QUADRATIC FUNDING SETUP

Frequently Asked Questions

Common technical questions and troubleshooting steps for developers implementing a quadratic funding round using smart contracts.

Quadratic funding (QF) is a democratic mechanism for allocating a matching pool of funds to community projects. The key formula is: Matching Amount = (Sum of Square Roots of Contributions)². This means a project receiving many small contributions gets a disproportionately larger match than one receiving a few large ones, amplifying community support. For example, if Project A gets 100 contributions of $1 each, the sum of square roots is 100 * sqrt(1) = 100. Squared, that's $10,000 in match. If Project B gets 1 contribution of $100, the sum is sqrt(100) = 10. Squared, that's only $100 in match. This incentivizes broad-based community participation over whale dominance. The mechanism is typically implemented via smart contracts on platforms like Ethereum or Polygon.

conclusion
IMPLEMENTATION SUMMARY

Conclusion and Next Steps

You have successfully configured a quadratic funding round, a powerful mechanism for democratically allocating community funds based on the breadth of support rather than the depth of capital.

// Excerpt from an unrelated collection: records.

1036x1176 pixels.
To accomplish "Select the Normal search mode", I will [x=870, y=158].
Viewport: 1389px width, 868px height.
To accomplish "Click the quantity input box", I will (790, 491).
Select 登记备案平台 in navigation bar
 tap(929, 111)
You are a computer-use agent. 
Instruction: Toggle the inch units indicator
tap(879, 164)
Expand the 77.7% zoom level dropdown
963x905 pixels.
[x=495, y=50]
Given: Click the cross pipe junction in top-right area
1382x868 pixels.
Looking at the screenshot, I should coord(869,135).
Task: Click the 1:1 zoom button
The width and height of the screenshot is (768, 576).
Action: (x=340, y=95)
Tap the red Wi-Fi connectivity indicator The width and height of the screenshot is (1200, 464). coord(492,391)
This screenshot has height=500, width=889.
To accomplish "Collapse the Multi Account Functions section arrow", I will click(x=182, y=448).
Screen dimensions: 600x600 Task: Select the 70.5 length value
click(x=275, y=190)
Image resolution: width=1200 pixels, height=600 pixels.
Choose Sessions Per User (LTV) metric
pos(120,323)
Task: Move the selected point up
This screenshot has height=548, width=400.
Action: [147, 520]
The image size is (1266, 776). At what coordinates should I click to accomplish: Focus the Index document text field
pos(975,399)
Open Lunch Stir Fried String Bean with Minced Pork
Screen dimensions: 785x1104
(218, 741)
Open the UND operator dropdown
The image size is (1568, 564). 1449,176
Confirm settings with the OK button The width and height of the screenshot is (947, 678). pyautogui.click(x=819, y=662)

Your round is now live and ready to receive contributions. The core components you've deployed—the RoundFactory, QuadraticFundingVotingStrategy, and DirectPayoutStrategy—work together to calculate matching funds using the quadratic formula (sum of sqrt(contribution))^2. This ensures a $100 donation from 100 people has more impact than a single $10,000 donation. Monitor the round's progress through your application's dashboard or by querying the contract events directly.

To ensure a successful round, proactive community management is essential. Clearly communicate the round's rules, timeline, and the quadratic funding mechanism to participants. Use tools like the grant-explorer from Gitcoin or build a custom interface using the allo-sdk. Track key metrics: the number of unique contributors per project is a more significant indicator of success than the total amount raised due to the quadratic matching algorithm.

Once the round concludes, you must trigger the distribution phase. Call the payout function on your DirectPayoutStrategy contract to execute the calculated payouts. All matching funds from the pool and direct donations will be distributed to the approved projects. Remember to factor in gas costs for this transaction, especially if paying out to many recipients. Always verify the final matching results on-chain before payout.

After distribution, analyze the round's data to improve future iterations. Examine which project categories garnered the most unique support, the effectiveness of your marketing channels, and any Sybil attack vectors that may have emerged. Consider using Sybil defense tools like Gitcoin Passport or integrating with Allo's Registry for enhanced project and recipient identity management.

For next steps, explore advanced configurations. You can implement a minimum contribution threshold to filter noise, use a MACI (Minimal Anti-Collusion Infrastructure) layer for private voting, or set up a merkle-based payout strategy for gas-efficient distributions. The contracts are upgradeable by the owner, allowing you to iterate on the mechanism based on community feedback and evolving needs.

The code and concepts from this guide provide a foundation. Continue your learning by reviewing the official Allo Protocol documentation, experimenting on a testnet, and engaging with the governance communities of ecosystems like Optimism or Arbitrum that frequently use quadratic funding for their grant programs. Building transparent, community-driven funding mechanisms is a key primitive for the next generation of digital public goods.